Is there a general guide to Julia's PDE solving utilities based on the properties of the PDE in question?

As I continue my foray into Julia, I’d like to apply it more directly to my research by utilizing its PDE-solving capabilities to solve the radial Schrodinger equation for one and two-electron systems, with an eye towards eventually replacing more of my inherited Fortran code, which, while functional, is also horribly documented and a pain to maintain and extend. If Julia can provide comparable performance while being much easier to use and modify, that would be amazing. The only difficulty is that there’s a lot of options for PDE solvers in Julia, and it’s not clear from their overviews which ones will be appropriate or performant for my problems. I would like to figure that out before committing to learning a particular solver package and its interface. For reference (though I emphasize that I’m more interested in guidance than a straight “just use this” answer), the radial Schrodinger equation for hydrogen is:

(-\frac{1}{2} \frac{d^2}{dr^2} + \frac{l(l+1)}{2r^2} - \frac{1}{r})u_{nl}(r) = E_n u_{nl}(r)

That’s an ODE, of course (and specifically an eigenvalue problem), but it quickly becomes a PDE if you add a second particle (so you have r_1 and r_2) and/or a time-dependent potential (which adds V(r, t) to the left-hand side and replaces the E_n on the right-hand side with i\frac{\partial}{\partial t}. (Fussy details for those who care: this is in atomic units, I’m ignoring the reduced mass, and the method I would try for say, helium is expanding the angular solution in bipolar spherical harmonics and solving the radial equation for a number of the resulting partial waves). Anyways, if there’s a guide (either specifically for Julia or just in general) for matching the characteristics of a given PDE problem to a particular kind of solution method, please let me know.

I would take Julia out of the picture for a moment — do you understand the different categories of methods for solving PDE problems and their pros and cons? Spectral methods, finite difference, finite elements, …?

Regardless of programming language, PDE solvers can’t really be treated as a black box — you need to learn something about how they work in order to choose and use them effectively.

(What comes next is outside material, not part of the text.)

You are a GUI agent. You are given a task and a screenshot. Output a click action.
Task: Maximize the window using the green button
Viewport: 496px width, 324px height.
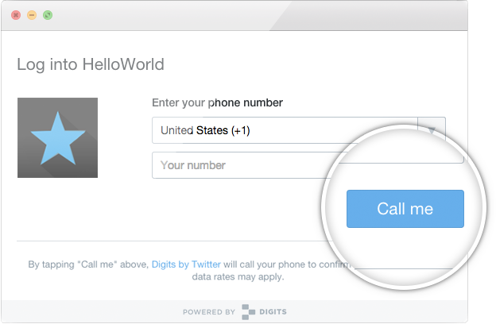[48, 15]
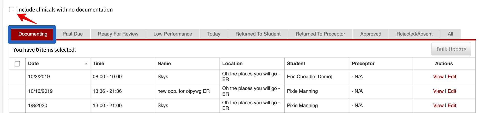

I have a vague sense of different methods—finite difference is straightforward but low-resolution, spectral methods like grid-Fourier and grid-Legendre are global and thus dense grids are computationally expensive, and finite elements introduce more complexity to the setup, but let you use local basis functions with variable grids—but I don’t have a good read of “if PDE has x features, then choose y method.”